Les autres dépendances, on peut s’en sortir si on y met les efforts, si on est vraiment décidé. J’ai fumé pendant des années et le jour que le docteur m’a dit que j’aurais des problèmes, j’ai arrêté d’un coup. Et j’ai jamais recommencé. Même chose avec la bière.

Mais bouffer, on peut pas arrêter. On doit manger tous les jours. Et moi, devant la bouffe, j’peux pas résister. Quand j’ai fini de manger, j’ai encore envie de manger. Et je peux passer comme ça, du sucré au salé et du salé au sucré. Ça en est gênant pour mes proches, pour ma blonde, pour mes enfants. J’ai l’air d’un cochon. Si je mange avec des amis et qu’on reste à table pour jaser, j’peux pu m’arrêter tant qu’il reste de la bouffe, du dessert, du pain, des restes. Je sais que j’ai l’air d’un sauvage, que j’énerve mes amis. Et le soir, ou quand je m’ennuie, je pigrasse continuellement. J’ai essayé tous les régimes que vous connaissez. Je perdais une dizaine de kilos pour les reprendre aussitôt, car je recommençais à m’empiffrer. J’ai fréquenté les Outremangeurs anonymes et ça m’a fait du bien. Surtout que c’est le seul endroit où j’ai trouvé des gens qui m’ont compris. Les gens de mon entourage, eux, ne comprennent pas. Pour eux, c’est facile de s’arrêter quand on veut. «Voyons, Pierre, dis-moi pas que tu peux pas t’arrêter!»
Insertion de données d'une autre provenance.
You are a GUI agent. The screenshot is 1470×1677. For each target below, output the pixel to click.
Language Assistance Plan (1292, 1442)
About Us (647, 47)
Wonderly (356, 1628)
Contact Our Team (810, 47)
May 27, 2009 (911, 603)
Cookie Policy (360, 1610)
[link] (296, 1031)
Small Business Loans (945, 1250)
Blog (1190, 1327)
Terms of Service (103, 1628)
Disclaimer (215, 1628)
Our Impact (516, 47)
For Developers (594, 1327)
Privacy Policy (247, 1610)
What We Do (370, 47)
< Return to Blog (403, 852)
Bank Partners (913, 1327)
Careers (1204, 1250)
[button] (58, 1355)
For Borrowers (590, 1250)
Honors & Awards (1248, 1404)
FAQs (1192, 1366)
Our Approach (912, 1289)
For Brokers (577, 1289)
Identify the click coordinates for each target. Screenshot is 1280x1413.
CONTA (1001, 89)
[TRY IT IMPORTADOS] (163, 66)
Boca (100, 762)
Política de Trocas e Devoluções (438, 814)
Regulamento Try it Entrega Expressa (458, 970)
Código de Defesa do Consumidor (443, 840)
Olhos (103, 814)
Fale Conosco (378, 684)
Eh ben non. C’est difficile à comprendre pour les gens normaux, mais c’est comme ça. Chaque soir, comme les ivrognes, je me dis que demain je serai raisonnable. Et la journée du lendemain se passe comme les précédentes: à manger trop.

En réalité, c’est à chaque bouchée que je décide d’arrêter. Et je m’arrête. Un instant. Puis je m’enfile une autre dernière lichette. Pis, au moment de me coucher, je réalise que j’ai dérapé encore, que je suis un outremangeur indécrottable.

La Nature nous a fabriqués comme ça: un corps avec des senseurs de plaisir que le gras, le sucre, le sel déclenchent. C’est fait ainsi pour que le corps vive, reste fort, en santé. C’est ben correct. Mais y arrive que les senseurs se détraquent comme dans mon cas.

J’haïs mon vice. J’en suis venu à m’haïr moi-même. Je me console parfois en récitant ce bout de la prière de la sérénité : «Mon dieu donnez-moi la sérénité d’accepter les choses que je ne peux changer». Cela me console. Temporairement. Et je recommence ensuite à détester mon comportement enfantin, ma lâcheté. À m’haïr.

Mais je lâche pas. Je continue d’essayer d’être raisonnable devant la bouffe. Je ne va pas arrêter d’essayer. Je vaincrai ma dépendance avant de mourir, je vous le

jure! Merci!

CLAUDE COSSETTE

(*) Pierre est un prénom fictif utilisé ici pour protéger l’identité du narrateur. Le lecteur pourrait remplacer ce prénom par un autre qu’il connaît, disons… Claude, Sarah… ou par son propre prénom.